Re: [Patch] ALTER SYSTEM READ ONLY - Mailing list pgsql-hackers

From Andres Freund
Subject Re: [Patch] ALTER SYSTEM READ ONLY
Date
Msg-id 20200724020402.2byiiufsd7pw4hsp@alap3.anarazel.de
Whole thread Raw
In response to Re: [Patch] ALTER SYSTEM READ ONLY  (Amul Sul <sulamul@gmail.com>)
Responses Re: [Patch] ALTER SYSTEM READ ONLY
Re: [Patch] ALTER SYSTEM READ ONLY
List pgsql-hackers
Hi,

> From f0188a48723b1ae7372bcc6a344ed7868fdc40fb Mon Sep 17 00:00:00 2001
> From: Amul Sul <amul.sul@enterprisedb.com>
> Date: Fri, 27 Mar 2020 05:05:38 -0400
> Subject: [PATCH v3 2/6] Add alter system read only/write syntax
> 
> Note that syntax doesn't have any implementation.
> ---
>  src/backend/nodes/copyfuncs.c    | 12 ++++++++++++
>  src/backend/nodes/equalfuncs.c   |  9 +++++++++
>  src/backend/parser/gram.y        | 13 +++++++++++++
>  src/backend/tcop/utility.c       | 20 ++++++++++++++++++++
>  src/bin/psql/tab-complete.c      |  6 ++++--
>  src/include/nodes/nodes.h        |  1 +
>  src/include/nodes/parsenodes.h   | 10 ++++++++++
>  src/tools/pgindent/typedefs.list |  1 +
>  8 files changed, 70 insertions(+), 2 deletions(-)

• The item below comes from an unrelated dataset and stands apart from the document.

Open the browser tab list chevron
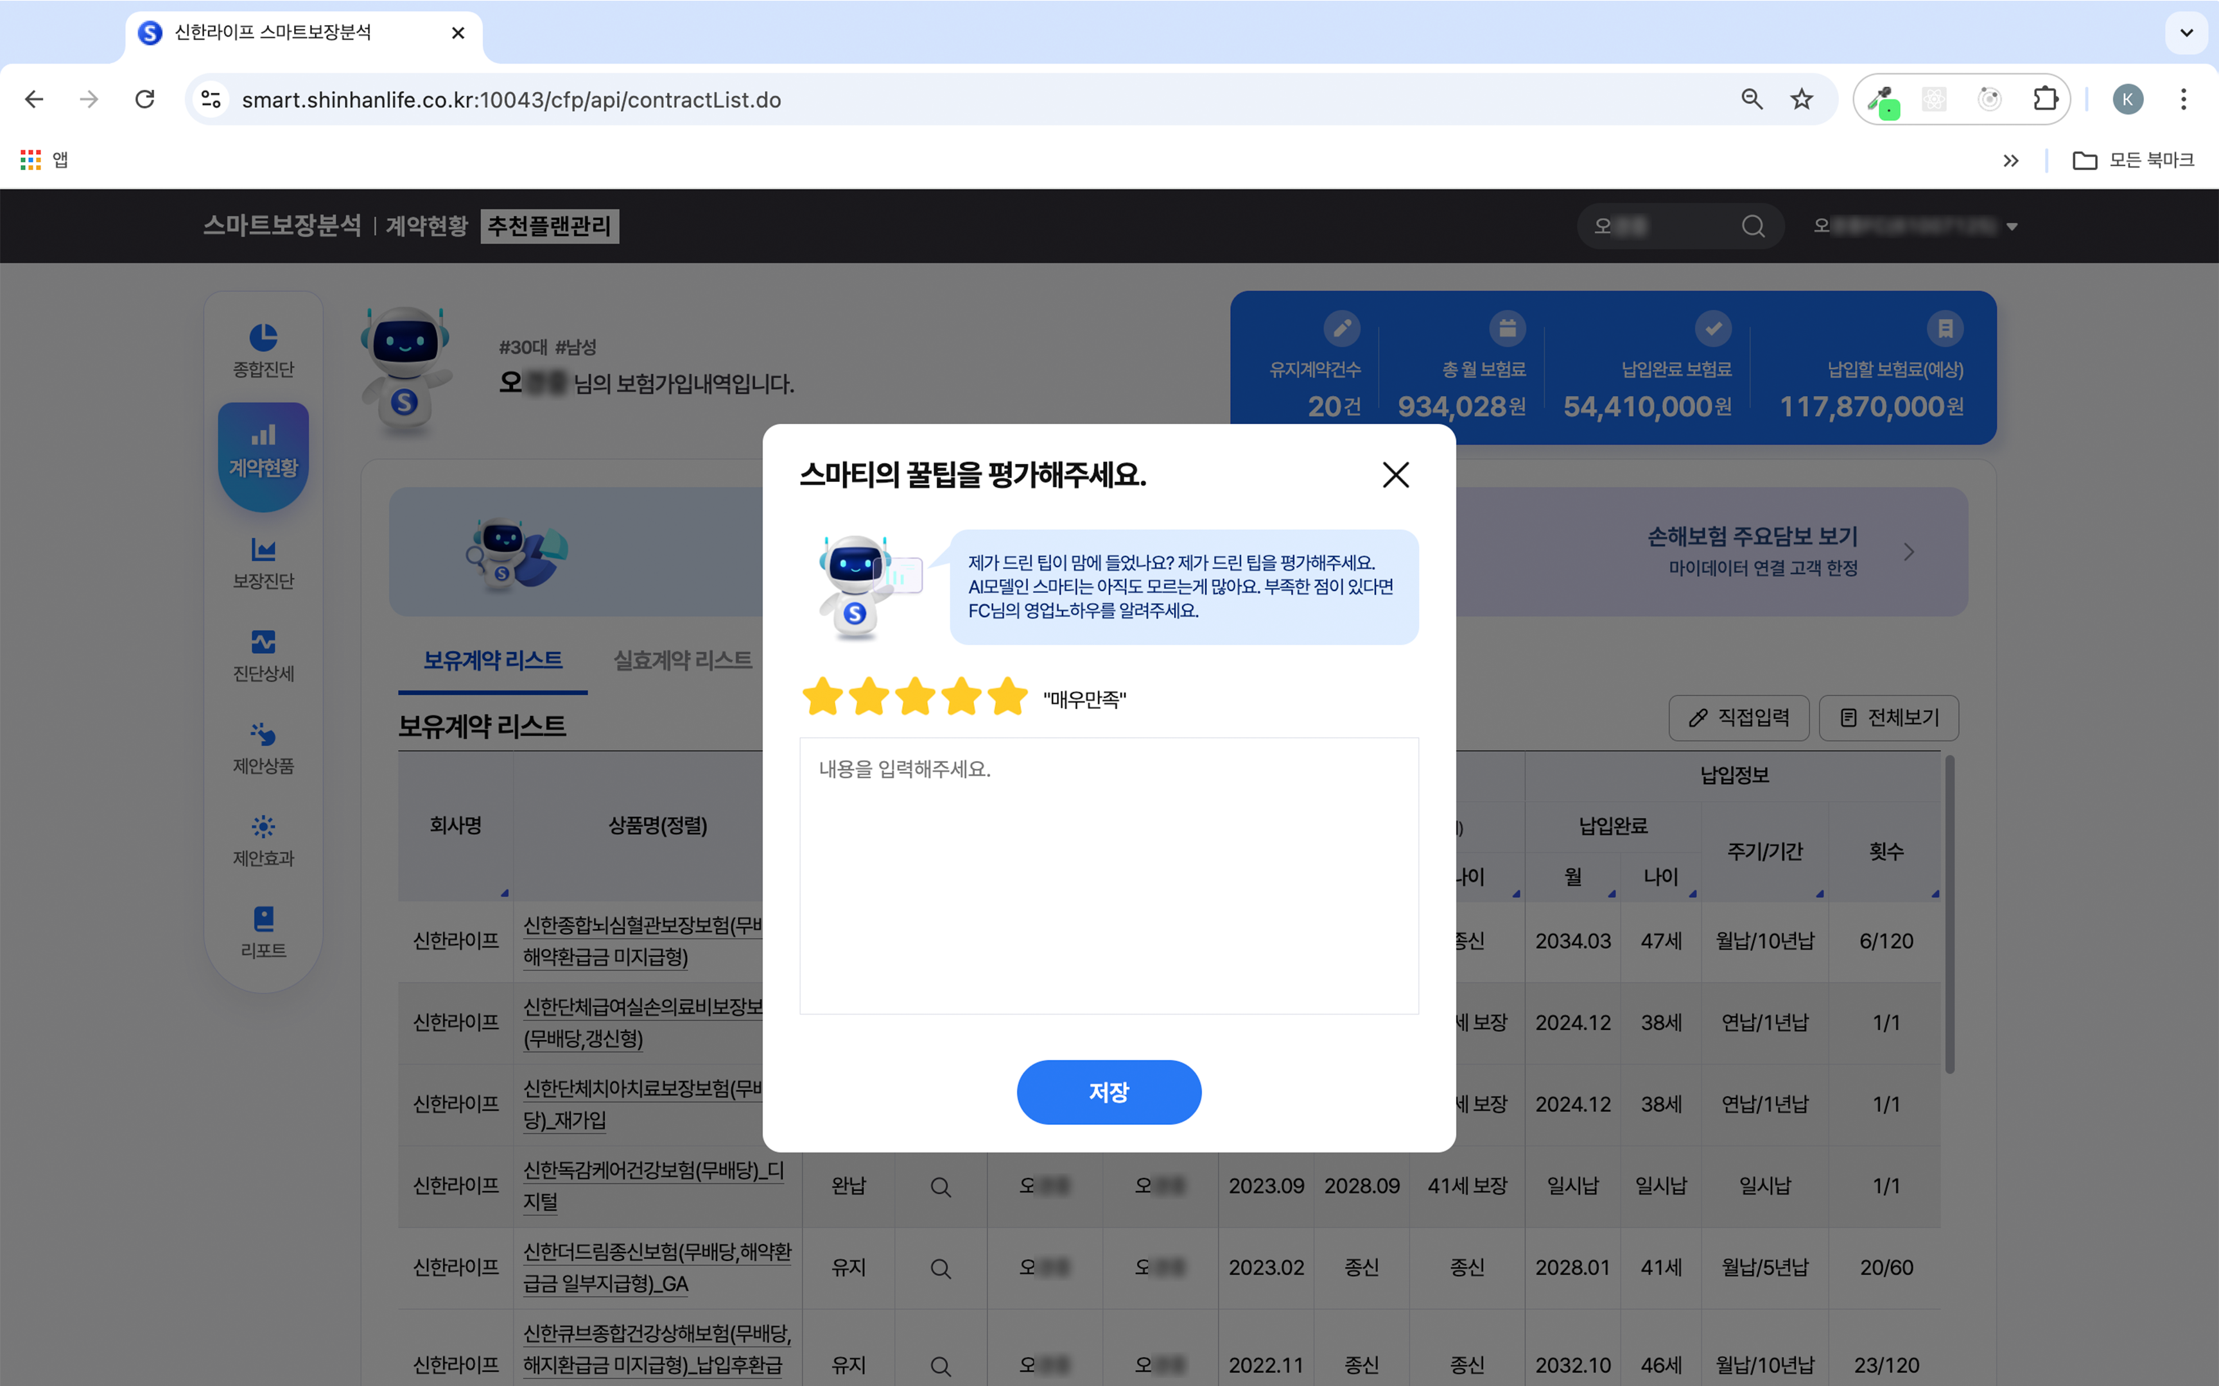 pyautogui.click(x=2186, y=33)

Shouldn't there be at outfuncs support as well? Perhaps we even need
readfuncs, not immediately sure.


> From 2c5db7db70d4cebebf574fbc47db7fbf7c440be1 Mon Sep 17 00:00:00 2001
> From: Amul Sul <amul.sul@enterprisedb.com>
> Date: Fri, 19 Jun 2020 06:29:36 -0400
> Subject: [PATCH v3 3/6] Implement ALTER SYSTEM READ ONLY using global barrier.
> 
> Implementation:
> 
>  1. When a user tried to change server state to WAL-Prohibited using
>     ALTER SYSTEM READ ONLY command; AlterSystemSetWALProhibitState() will emit
>     PROCSIGNAL_BARRIER_WAL_PROHIBIT_STATE_CHANGE barrier and will wait until the
>     barrier has been absorbed by all the backends.
> 
>  2. When a backend receives the WAL-Prohibited barrier, at that moment if
>     it is already in a transaction and the transaction already assigned XID,
>     then the backend will be killed by throwing FATAL(XXX: need more discussion
>     on this)

I think we should consider introducing XACTFATAL or such, guaranteeing
the transaction gets aborted, without requiring a FATAL. This has been
needed for enough cases that it's worthwhile.

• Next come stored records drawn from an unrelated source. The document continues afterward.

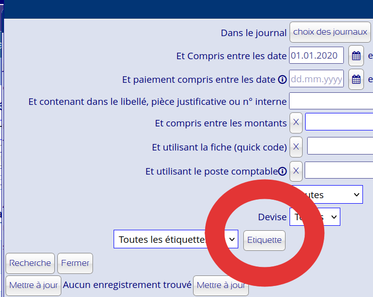Click the 'choix des journaux' button
The width and height of the screenshot is (373, 297).
pyautogui.click(x=330, y=32)

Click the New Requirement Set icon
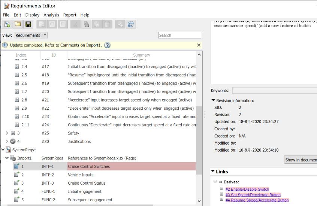(7, 24)
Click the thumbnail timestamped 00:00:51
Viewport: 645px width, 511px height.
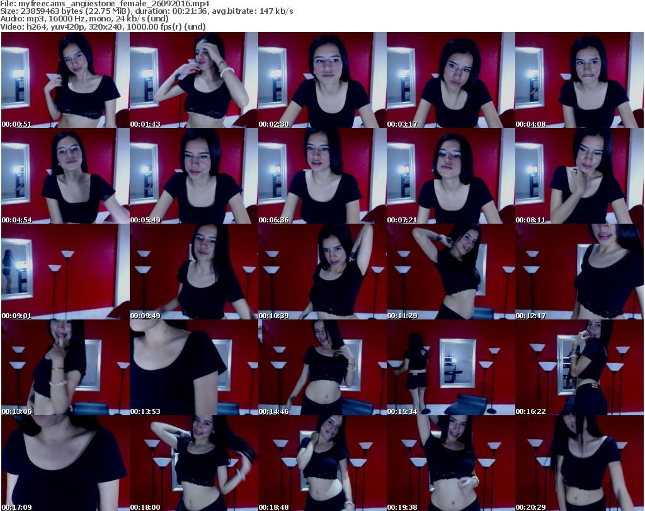pyautogui.click(x=65, y=80)
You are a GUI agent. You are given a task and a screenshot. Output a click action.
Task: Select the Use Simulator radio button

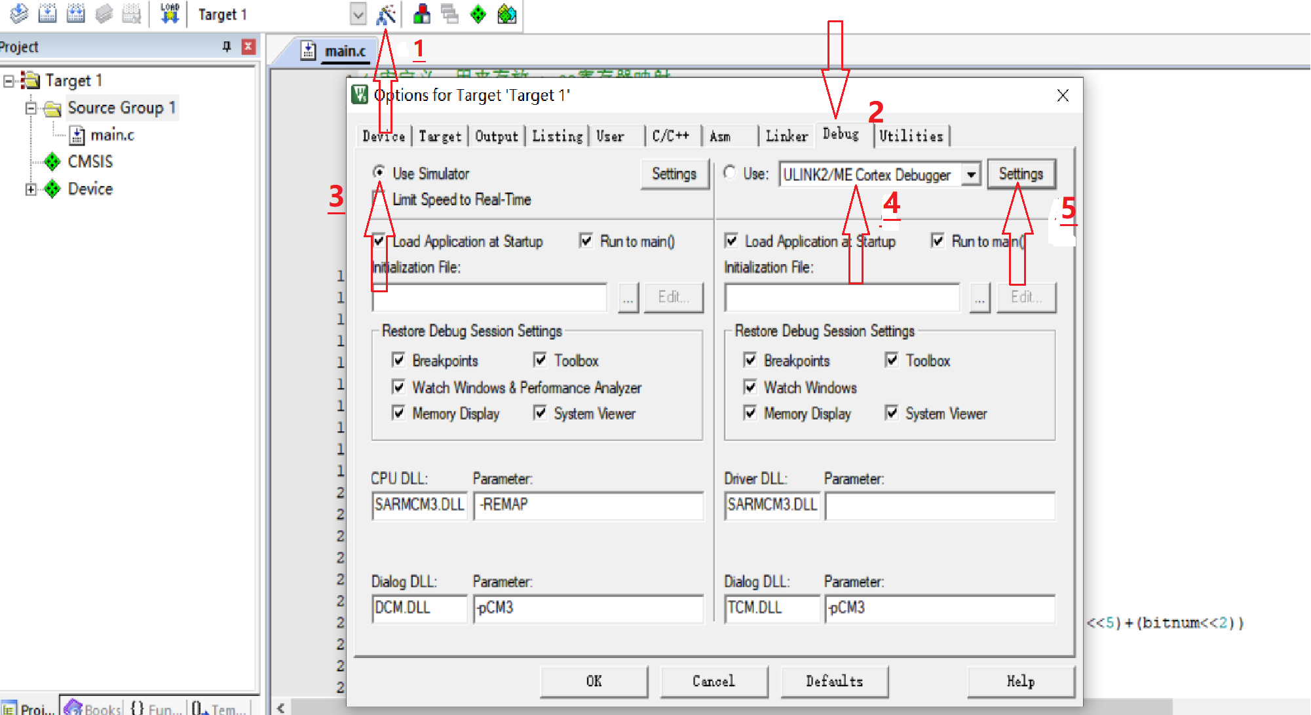[379, 172]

There are several cases where we WAL log without having an xid
assigned. E.g. when HOT pruning during syscache lookups or such. Are
there any cases where the check for being in recovery is followed by a
CHECK_FOR_INTERRUPTS, before the WAL logging is done?

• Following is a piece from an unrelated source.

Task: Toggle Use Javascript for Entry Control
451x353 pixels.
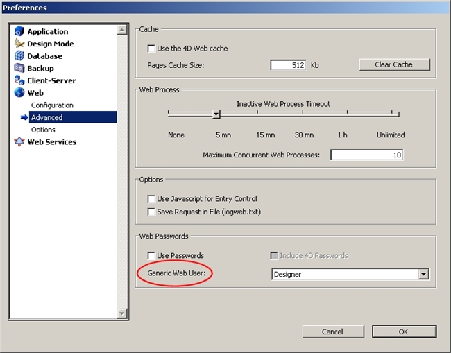Action: coord(152,199)
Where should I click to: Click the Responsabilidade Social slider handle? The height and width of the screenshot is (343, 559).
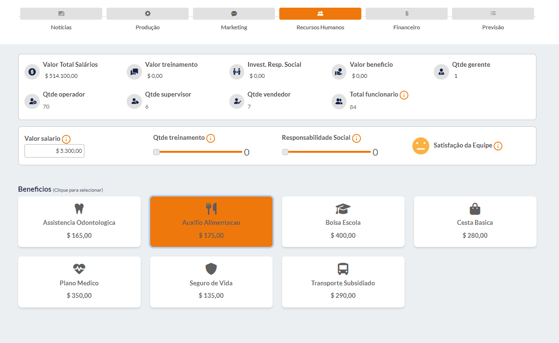285,152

>  3. Otherwise, if that backend running transaction which yet to get XID
>     assigned we don't need to do anything special, simply call
>     ResetLocalXLogInsertAllowed() so that any future WAL insert in will check
>     XLogInsertAllowed() first which set ready only state appropriately.
> 
>  4. A new transaction (from existing or new backend) starts as a read-only
>     transaction.

Why do we need 4)? And doesn't that have the potential to be
unnecessarily problematic if a the server is subsequently brought out of
the readonly state again?


>  5. Auxiliary processes like autovacuum launcher, background writer,
>     checkpointer and  walwriter will don't do anything in WAL-Prohibited
>     server state until someone wakes us up. E.g. a backend might later on
>     request us to put the system back to read-write.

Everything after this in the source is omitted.